Written instruction 1 »
Using the text on topological sums and functorial constructions, decide whether each statement below agrees with it. Answer yes or no for each, and quote the deciding words of the text exactly.
(a) The theorem hasSum_pi_single requires an AddCommMonoid instance on α.
(b) The theorem hasProd_pi_single concludes HasProd (Pi.single b a) a.
(c) The theorem tprod_setProd_singleton_left introduces a third type variable γ.
Written instruction 2 »
Answer these questions from the text on topological sums and functorial constructions.
(a) Besides products, Sigma and Pi types, which construction does the opening description name?
(b) What does the theorem tsum_pi_single state that the sum equals?
(c) In tprod_setProd_singleton_left, what universe is γ given?

Topological sums and functorial constructions

Lemmas on the interaction of tprod, tsum, HasProd, HasSum etc with products, Sigma and Pi types, MulOpposite, etc.

Product, Sigma and Pi types

theorem hasProd_pi_single {α : Type u_1} {β : Type u_2} [CommMonoid α] [TopologicalSpace α] [DecidableEq β] (b : β) (a : α) : HasProd (Pi.mulSingle b a) a

theorem hasSum_pi_single {α : Type u_1} {β : Type u_2} [AddCommMonoid α] [TopologicalSpace α] [DecidableEq β] (b : β) (a : α) : HasSum (Pi.single b a) a

@[simp]

theorem tprod_pi_single {α : Type u_1} {β : Type u_2} [CommMonoid α] [TopologicalSpace α] [DecidableEq β] (b : β) (a : α) : ∏' (b' : β), Pi.mulSingle b a b' = a

@[simp]

theorem tsum_pi_single {α : Type u_1} {β : Type u_2} [AddCommMonoid α] [TopologicalSpace α] [DecidableEq β] (b : β) (a : α) : ∑' (b' : β), Pi.single b a b' = a

theorem tprod_setProd_singleton_left {α : Type u_1} {β : Type u_2} {γ : Type u_3} [CommMonoid α] [TopologicalSpace α] (b : β) (t : Set γ) (f : β × γ → α) : ∏' (x : ↑({b} ×ˢ t)), f ↑x = ∏' (c : ↑t), f (b, ↑c)

Information shown »
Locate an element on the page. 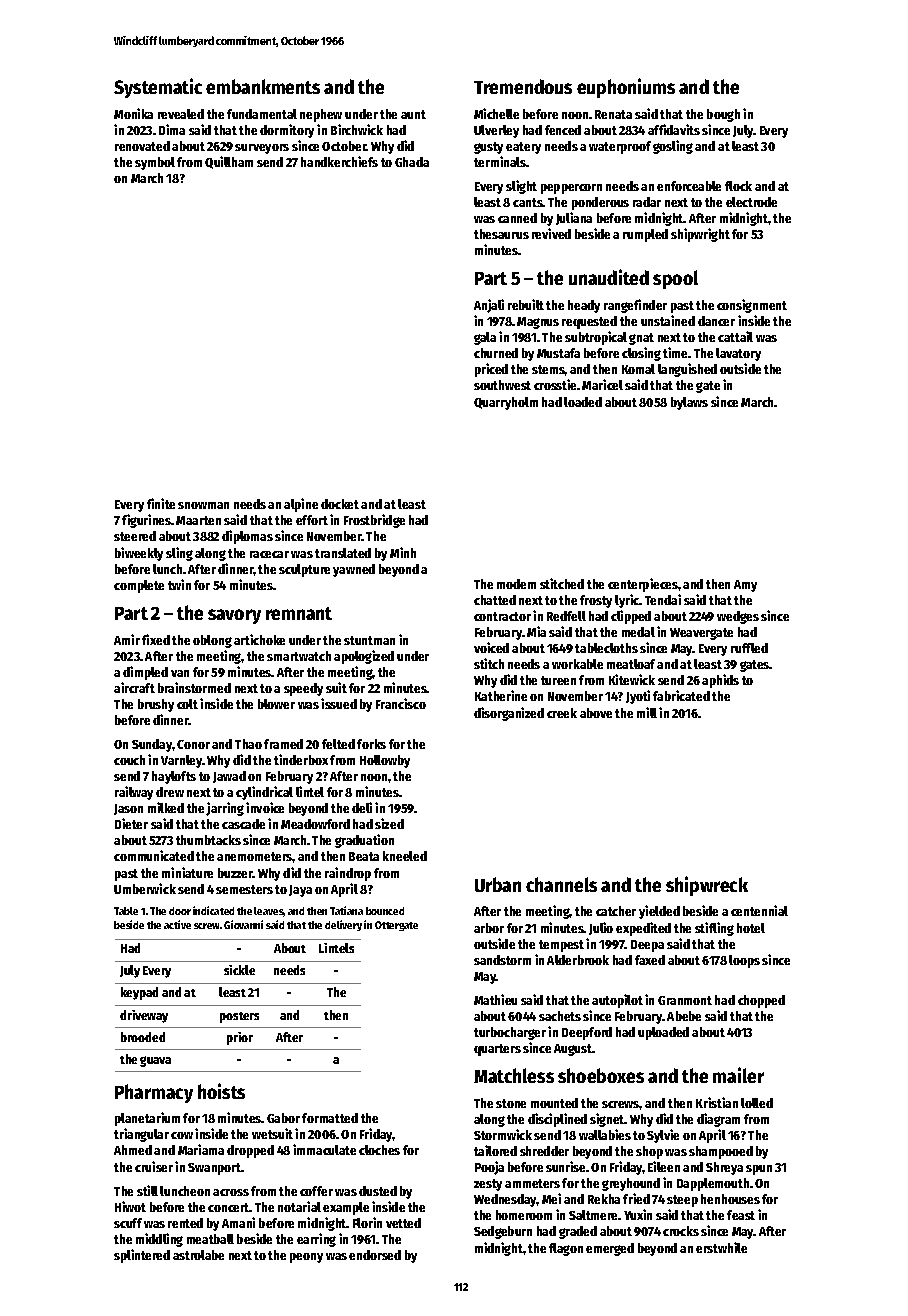  finite is located at coordinates (161, 503).
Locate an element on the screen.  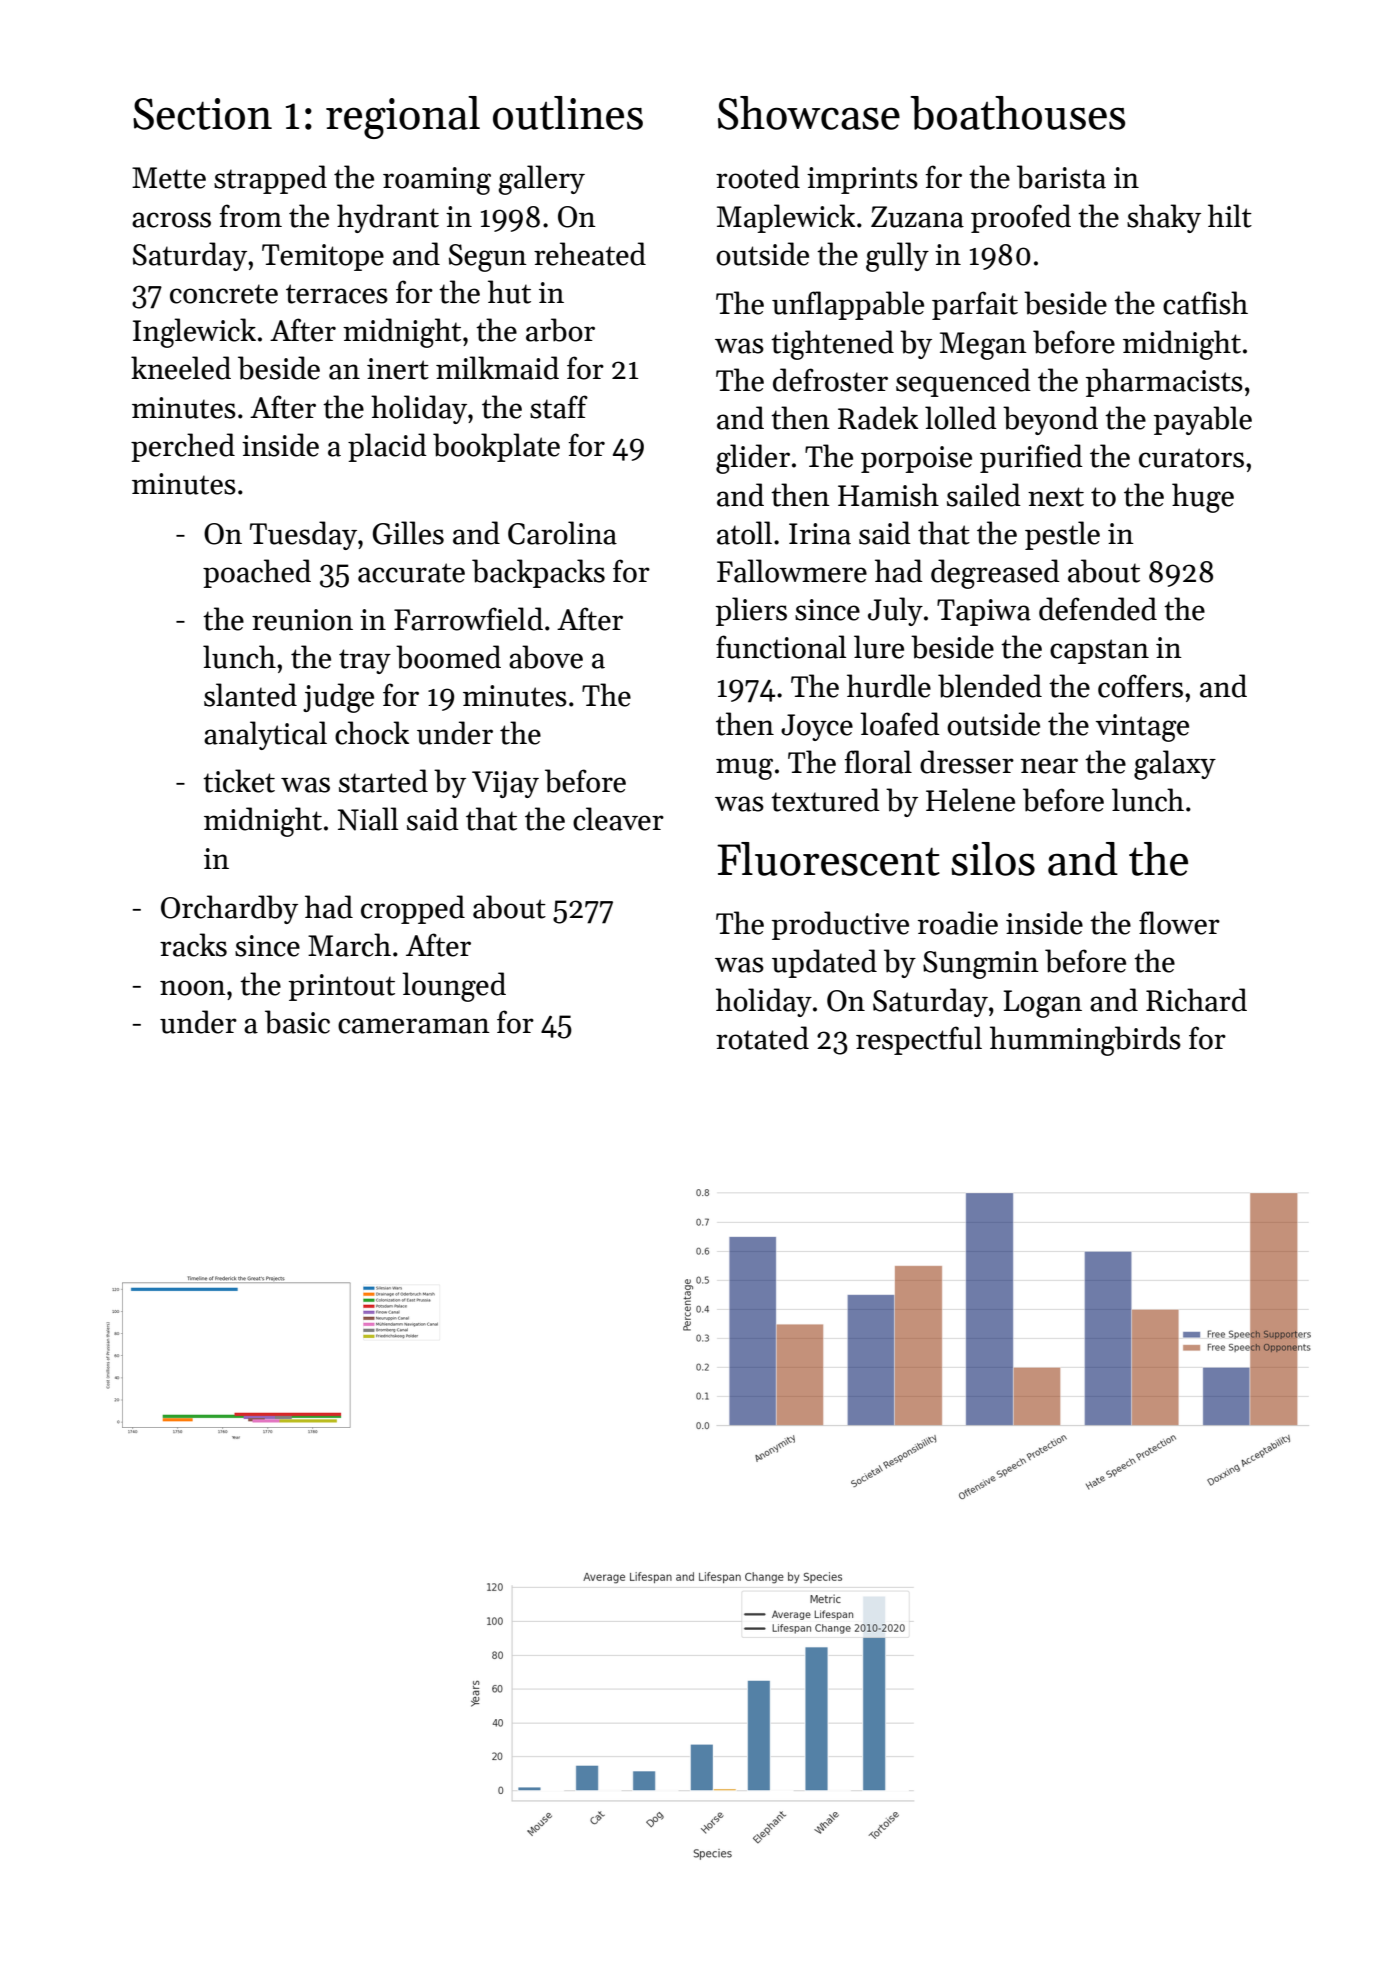
silos is located at coordinates (993, 859).
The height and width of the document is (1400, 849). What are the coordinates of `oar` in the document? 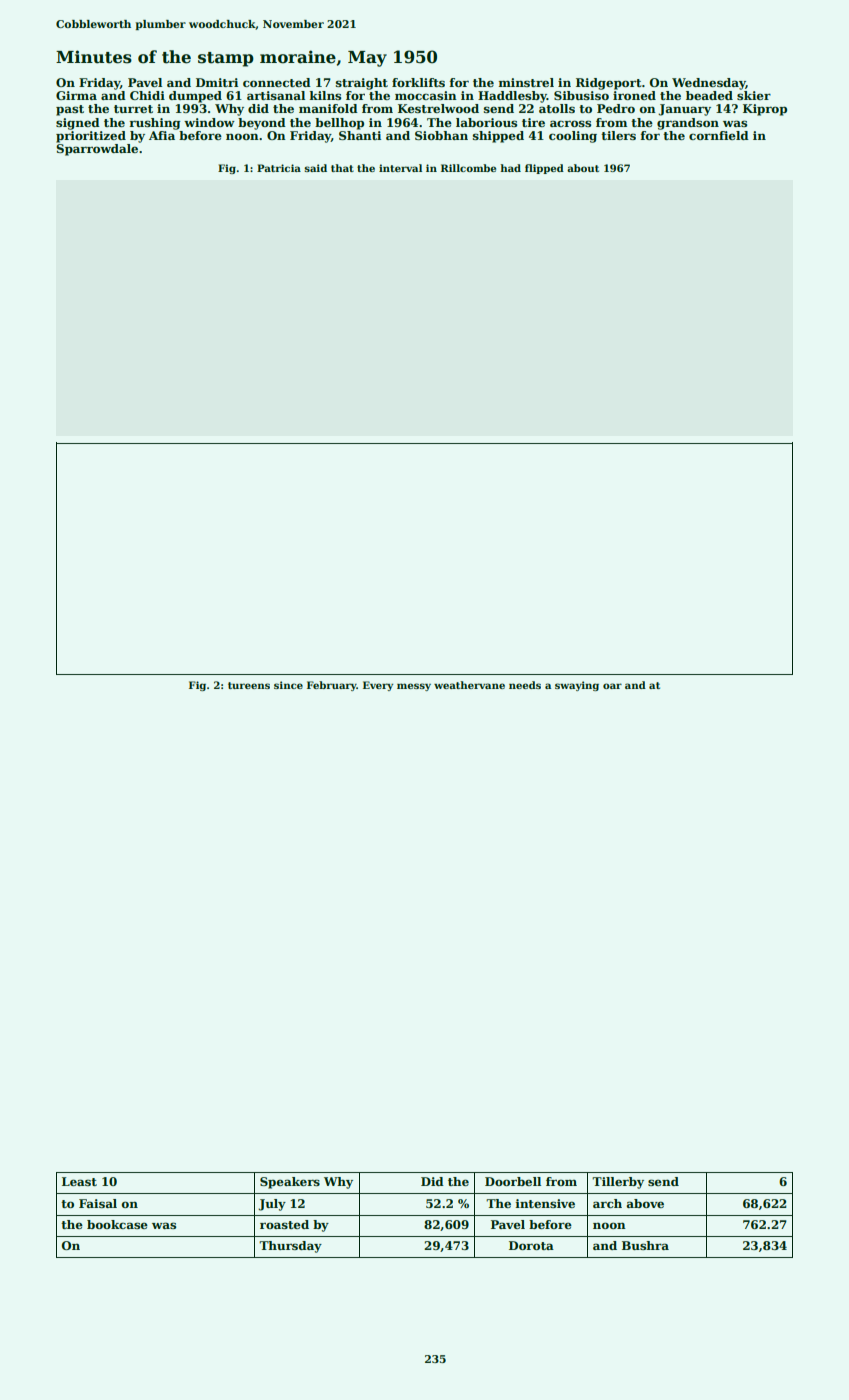 It's located at (612, 686).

Problem solution 1 »
(a) Yes: "[AddCommMonoid α]"
(b) No: "HasProd (Pi.mulSingle b a) a"
(c) Yes: "{γ : Type u_3}"

Problem solution 2 »
(a) MulOpposite
(b) a
(c) u_3